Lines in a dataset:
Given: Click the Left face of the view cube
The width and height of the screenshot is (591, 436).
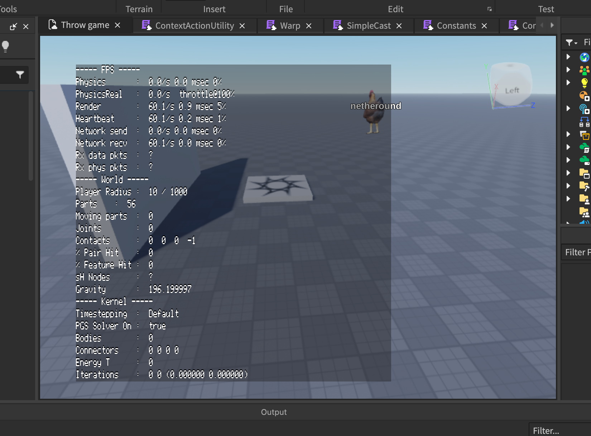Looking at the screenshot, I should [x=512, y=90].
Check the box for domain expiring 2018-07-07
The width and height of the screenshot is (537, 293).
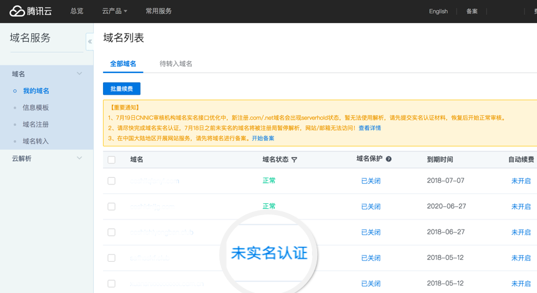click(111, 181)
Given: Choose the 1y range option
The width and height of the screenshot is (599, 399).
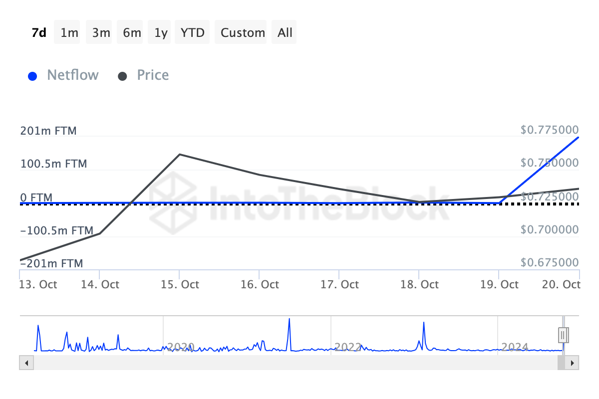Looking at the screenshot, I should [x=161, y=33].
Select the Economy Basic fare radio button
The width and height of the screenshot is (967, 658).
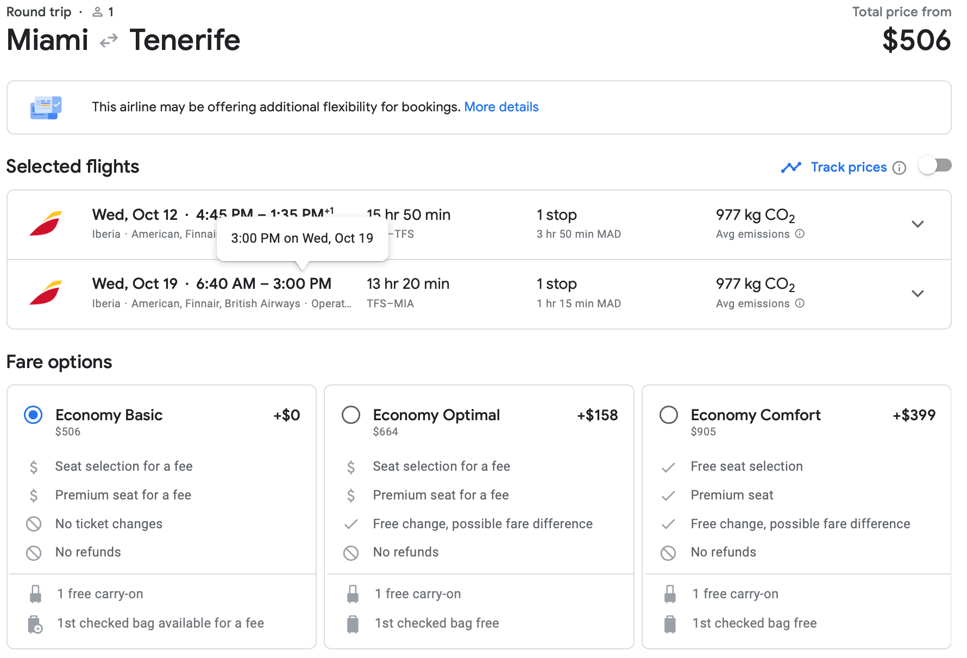[x=33, y=415]
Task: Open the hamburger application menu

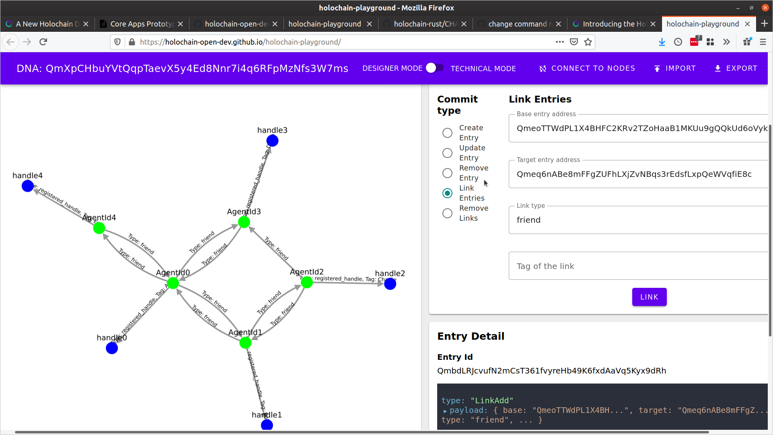Action: 763,42
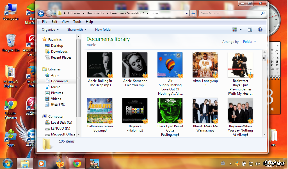288x169 pixels.
Task: Click the Help question mark icon
Action: click(260, 30)
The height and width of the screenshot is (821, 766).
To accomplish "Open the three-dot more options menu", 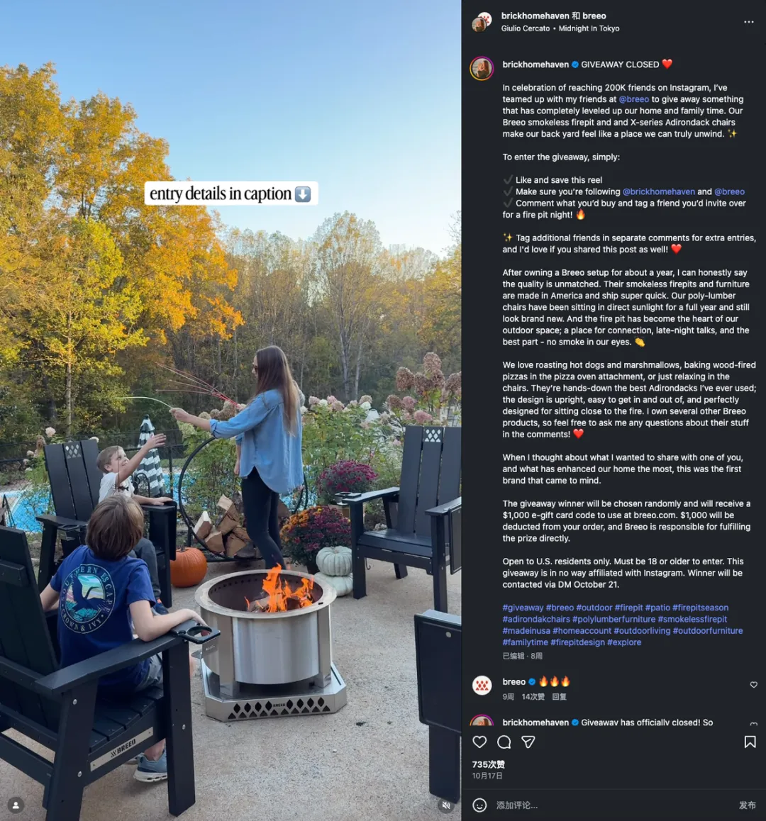I will [x=749, y=22].
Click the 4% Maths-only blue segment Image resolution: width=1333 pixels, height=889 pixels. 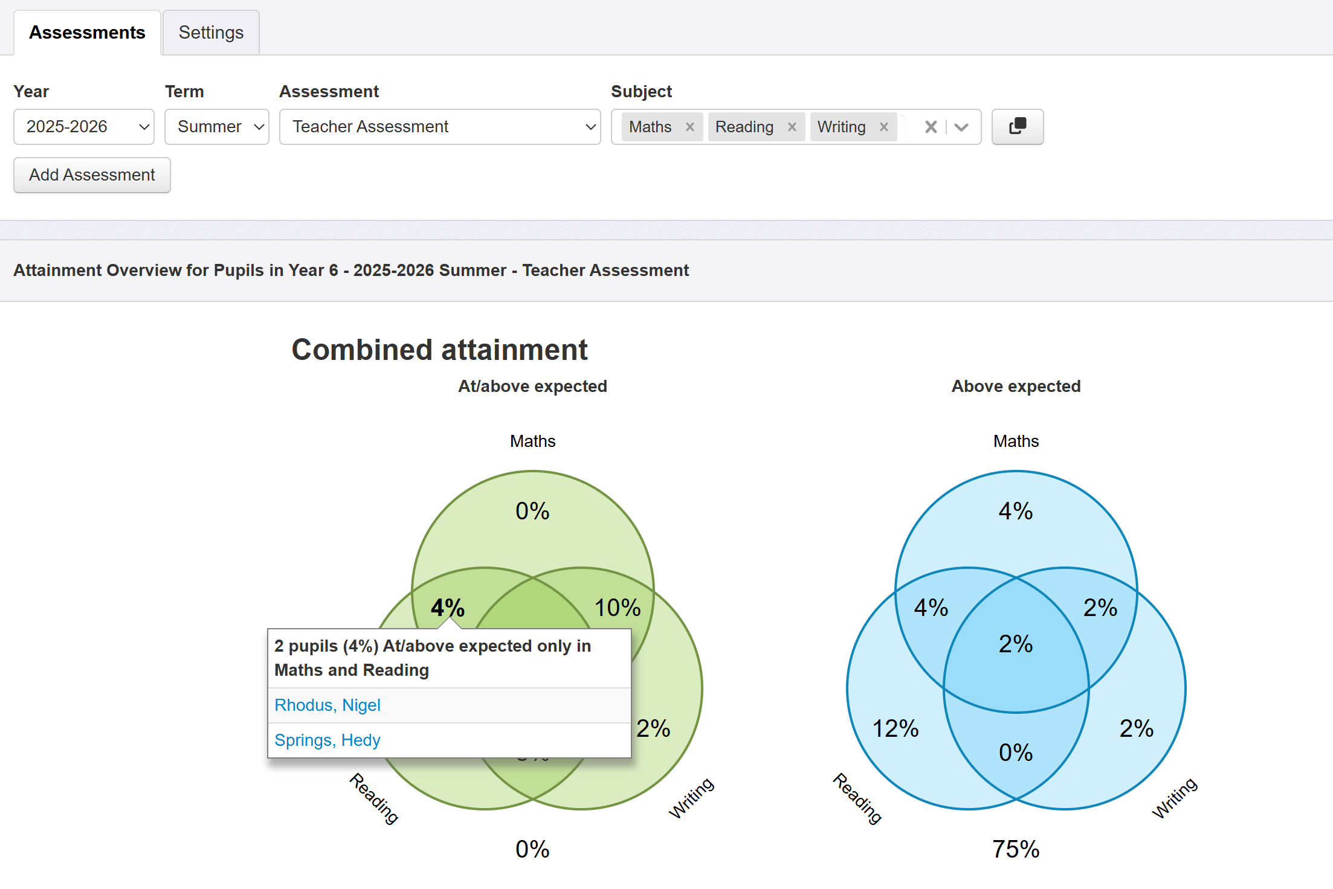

> **PROBLEM STATEMENT**
Extract verbatim the lines starting at the one that contains "Check the box for domain expiring 2018-07-07" and ending at the one that contains "Action: click(260, 30)", with both of those included. Leave out the pictures.

> **OUTPUT**
Check the box for domain expiring 2018-07-07
The width and height of the screenshot is (537, 293).
click(111, 181)
Given: Choose the 1y range option
The width and height of the screenshot is (599, 399).
Looking at the screenshot, I should [x=161, y=33].
Select the Economy Basic fare radio button
The width and height of the screenshot is (967, 658).
[x=33, y=415]
Task: Open the hamburger application menu

Action: 763,42
288x169 pixels.
Task: Click the Help question mark icon
Action: click(260, 30)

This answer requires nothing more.